(Stored data)
------------------------------

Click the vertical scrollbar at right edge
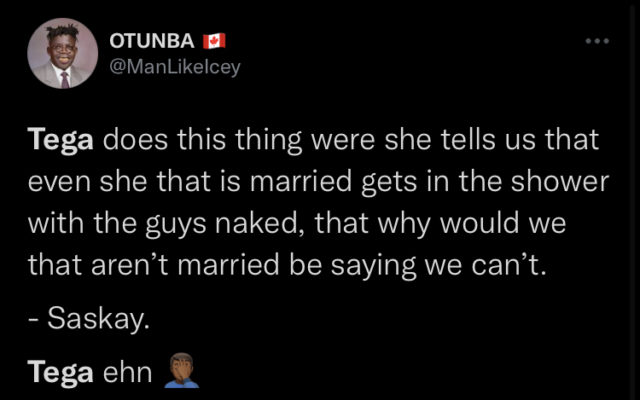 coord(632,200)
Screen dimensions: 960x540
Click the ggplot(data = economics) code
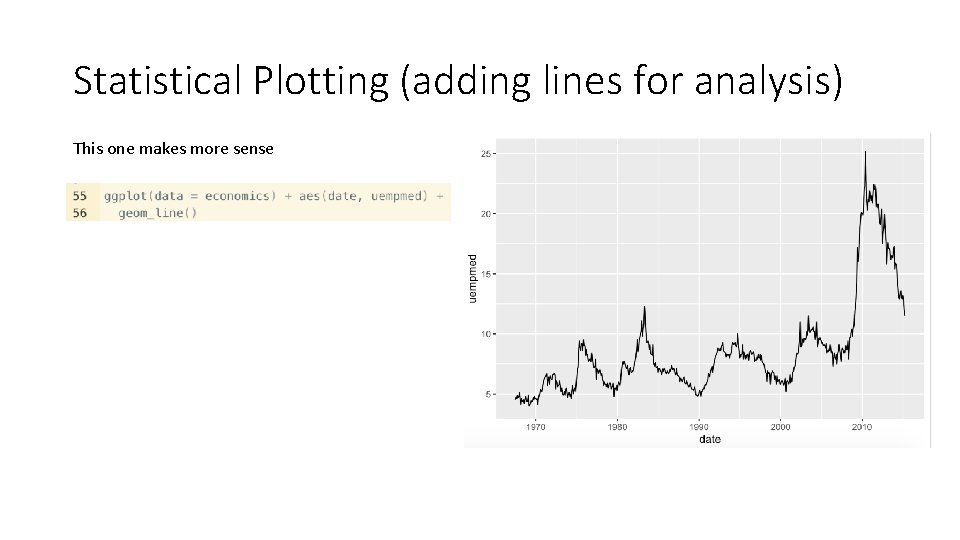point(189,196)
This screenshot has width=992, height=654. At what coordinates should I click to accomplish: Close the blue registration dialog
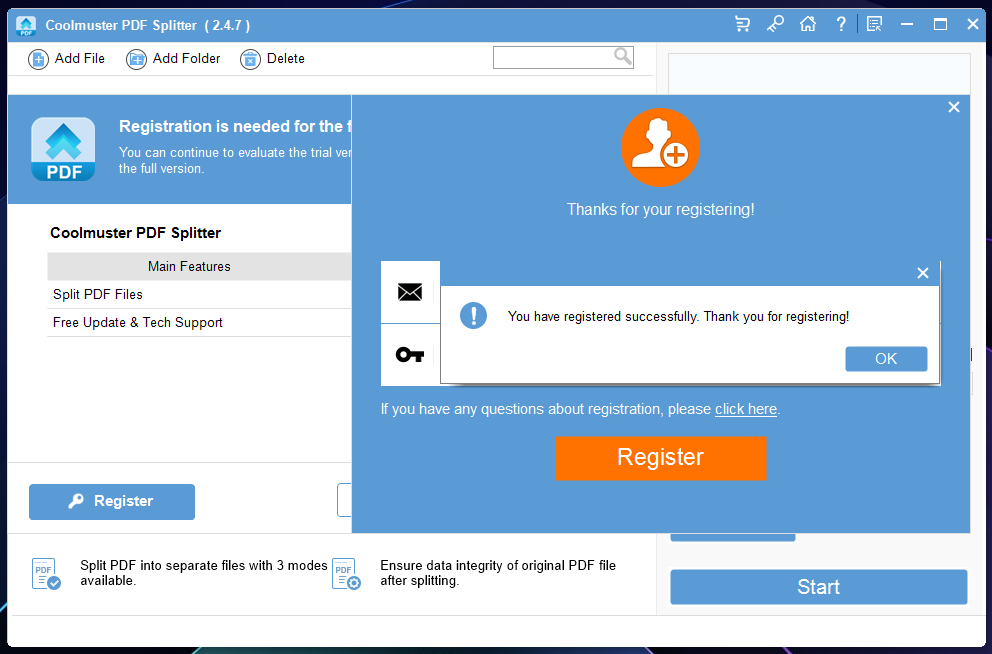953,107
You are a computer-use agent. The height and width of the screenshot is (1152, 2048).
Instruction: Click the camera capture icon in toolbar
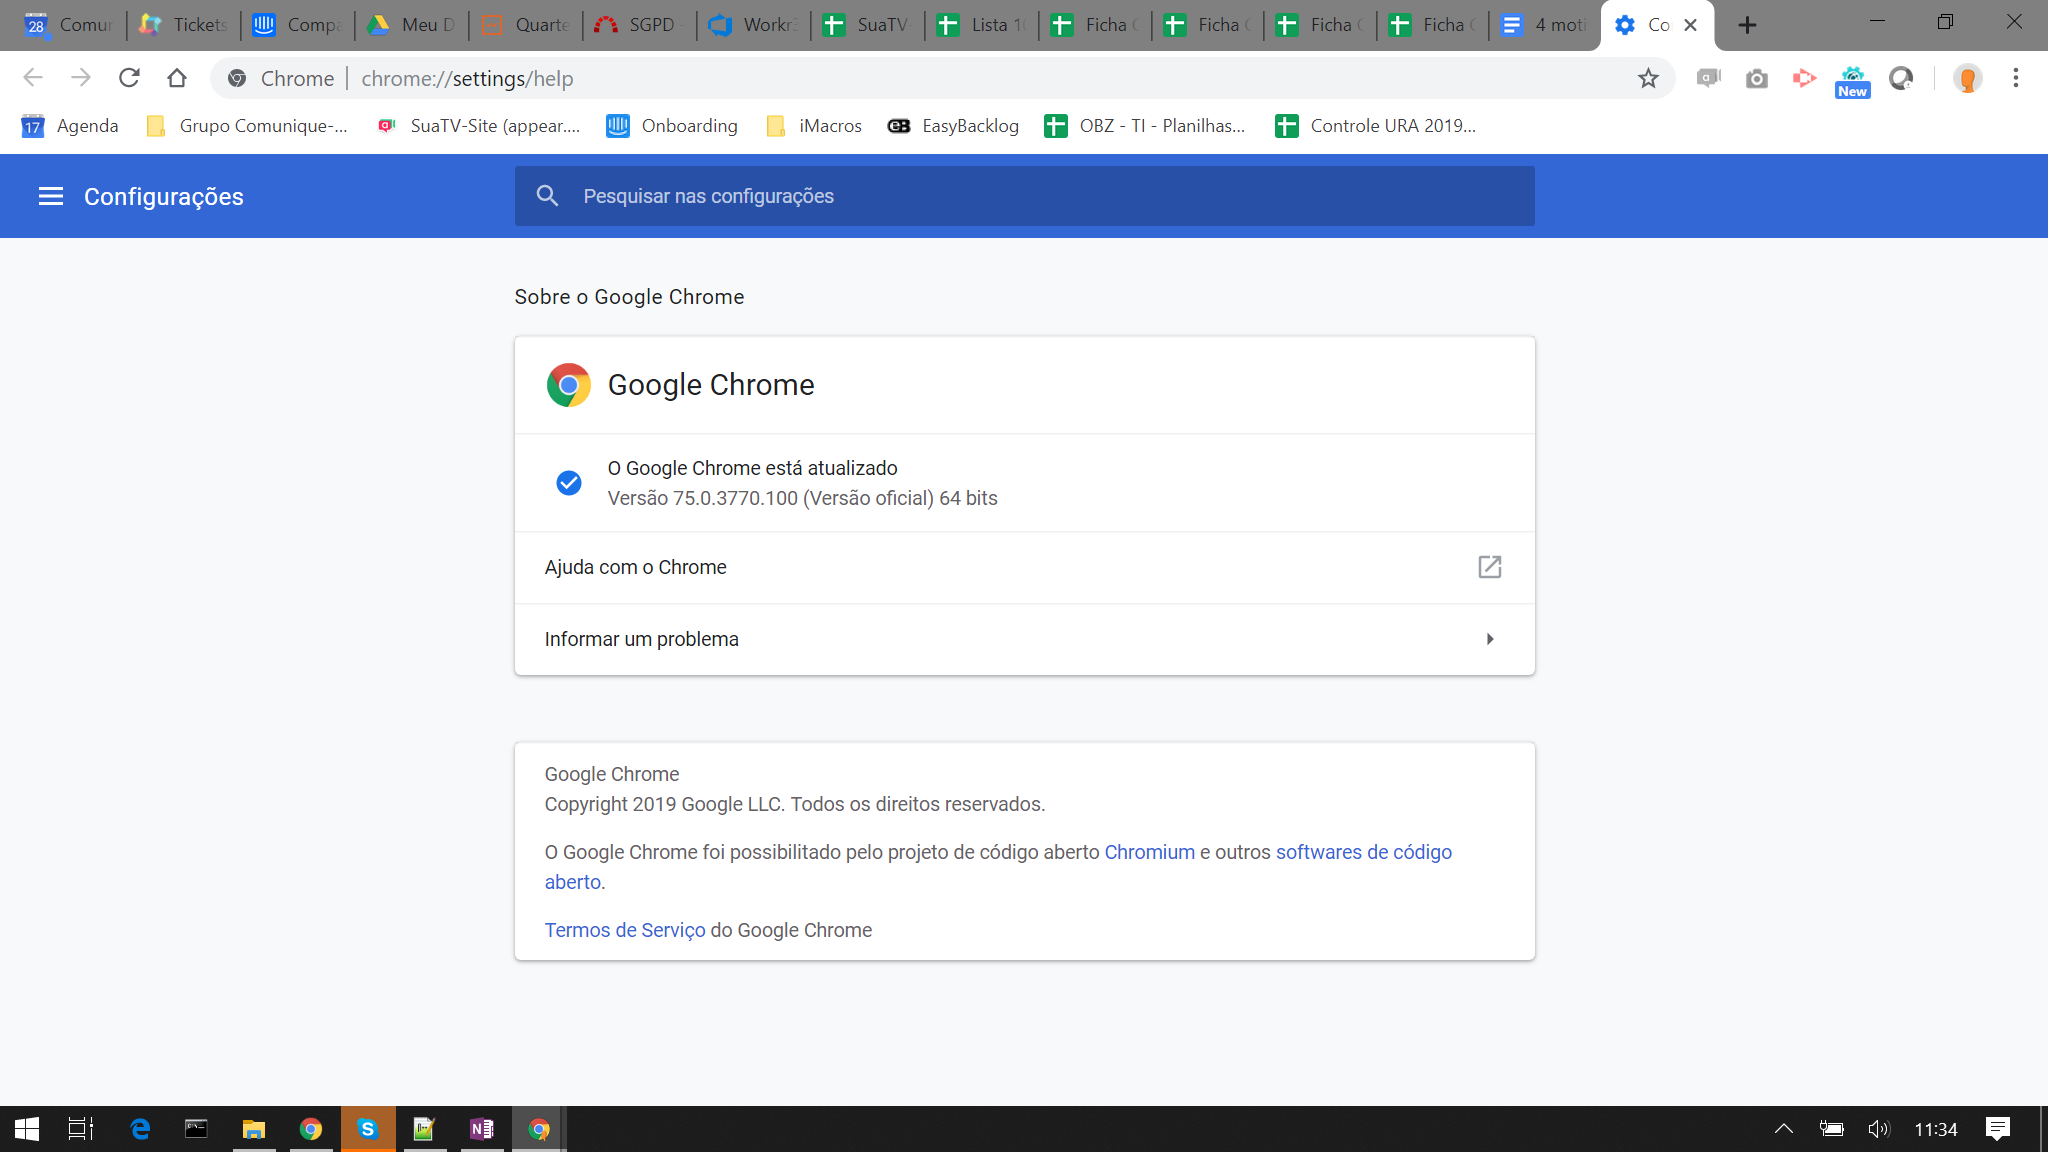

------------------------------

__How to complete this task__
Apart from the pictures, write every entry out again exactly.

__Answer space__
Click the vertical scrollbar at right edge
 coord(632,200)
Screen dimensions: 960x540
Click the ggplot(data = economics) code
point(189,196)
This screenshot has width=992, height=654. At what coordinates should I click to accomplish: Close the blue registration dialog
953,107
You are a computer-use agent. The height and width of the screenshot is (1152, 2048).
Instruction: Click the camera capture icon in toolbar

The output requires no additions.